Common Misconceptions

  • "We can fully interpret large language models today": Current mechanistic interpretability captures a fraction of model behavior. We can identify individual features and small circuits, but fully mapping the computational structure of a 100B+ parameter model remains far beyond current capabilities.
  • "Neurons are the right unit of analysis": Individual neurons are typically polysemantic (responding to multiple unrelated concepts). Features -- directions in activation space -- are the more natural unit, which is why sparse autoencoders are necessary.
  • "Interpretability means we can explain every output": Even with perfect feature extraction, the combinatorial complexity of how features interact makes full explanation of arbitrary outputs intractable. The goal is understanding classes of behavior and detecting specific concerning patterns.
  • "Probing and mechanistic interpretability are the same thing": Probing trains classifiers on model activations to detect information, showing what information is available. Mechanistic interpretability aims to show how the model uses that information causally -- a much stronger claim.
  • "This is only relevant for safety researchers": Mechanistic interpretability insights have practical applications in model editing, debugging, improving training, and understanding failures -- relevant to any practitioner.

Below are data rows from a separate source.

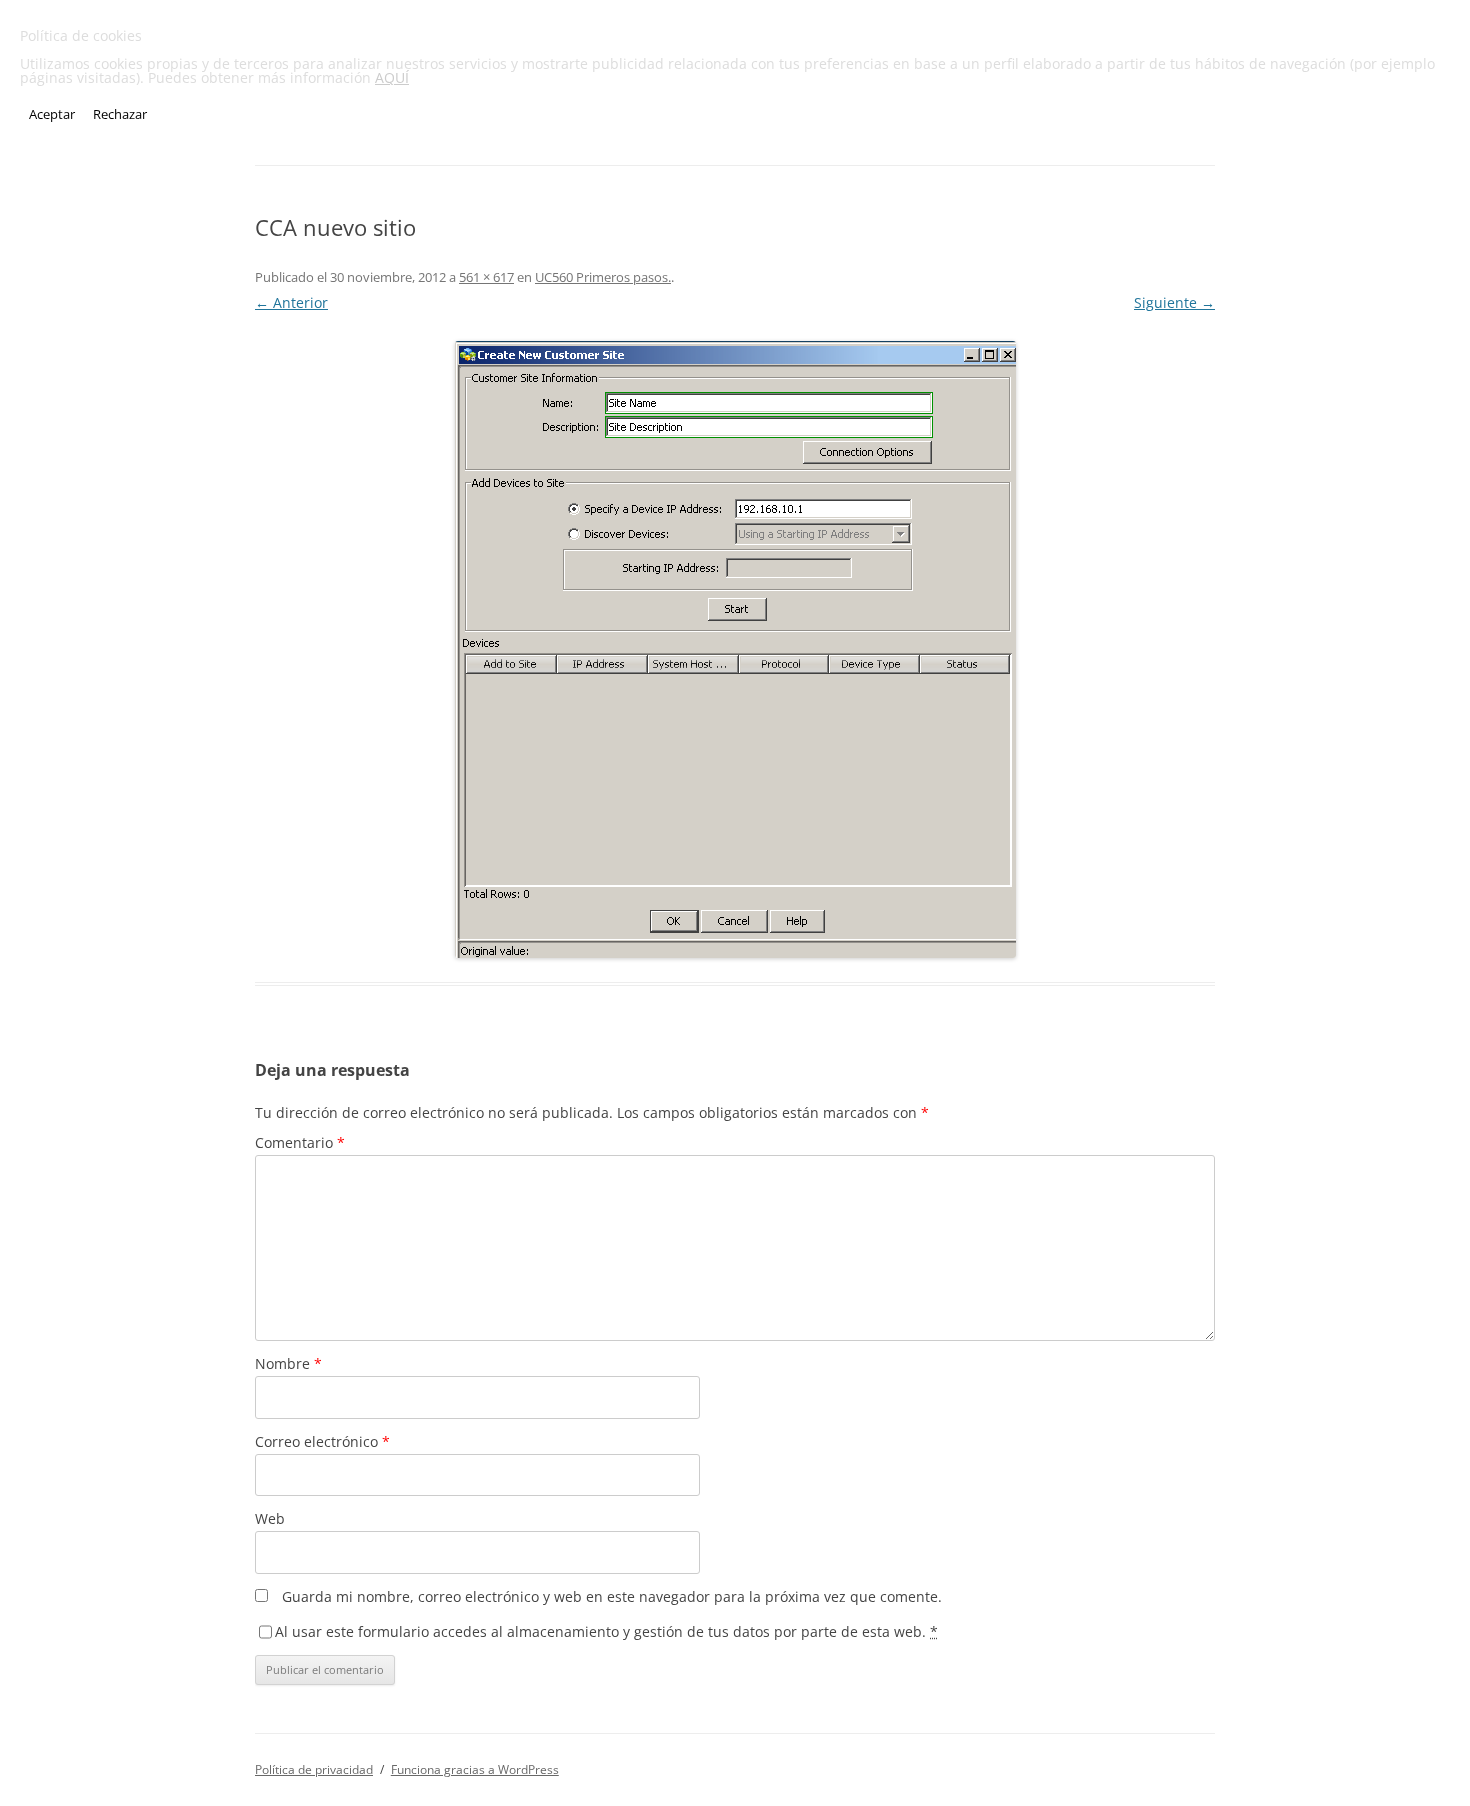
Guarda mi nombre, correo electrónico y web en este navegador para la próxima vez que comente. (612, 1596)
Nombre (288, 1363)
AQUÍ (392, 77)
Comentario (300, 1142)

Connections to Other Concepts

  • transformer-architecture.md: Mechanistic interpretability requires detailed understanding of attention heads, MLP layers, layer normalization, and the residual stream to trace computations.
  • rlhf.md: Interpretability provides a verification tool for alignment -- checking whether RLHF has genuinely aligned a model's reasoning or merely taught it to produce aligned-looking outputs.
  • matryoshka-representation-learning.md: Features in mechanistic interpretability are the specific representations the model has learned. Understanding feature geometry is central.
  • 03-ai-safety-and-governance.md: The primary motivation for much interpretability research. Detecting deception, power-seeking, and value misalignment all require understanding internal computations.
  • Model Editing: Once circuits are identified, targeted editing (activation patching, feature clamping) can modify specific behaviors without retraining.
  • Neuroscience: The methodology draws parallels to neuroscience -- probing, ablation studies, and circuit mapping are inspired by techniques used to study biological brains.

Further Reading

  • "Toy Models of Superposition" (Elhage et al., 2022): Foundational work demonstrating how and why neural networks represent more features than neurons through superposition, establishing the theoretical basis for the field.
  • "Scaling Monosemanticity: Extracting Interpretable Features from Claude 3 Sonnet" (Templeton et al., 2024): Demonstrates that sparse autoencoders scale to production models, extracting millions of interpretable features from a frontier LLM.
  • "Circuit Tracing: Revealing Computational Graphs in Language Models" (Anthropic, 2025): Maps the causal computational structure connecting features across layers, showing how models implement specific behaviors through identifiable circuits.
  • "On the Biology of a Large Language Model" (Anthropic, 2025): Applies circuit tracing to reveal multi-step reasoning, planning, hallucination mechanisms, and sycophancy circuits in Claude 3.5 Haiku, advancing interpretability from features to full behavioral explanations.
  • "Crosscoders: Learning Shared Features Across Multiple Models" (Lindsey et al., 2024): Introduces shared sparse autoencoders across model versions, enabling comparison of internal representations before and after alignment training.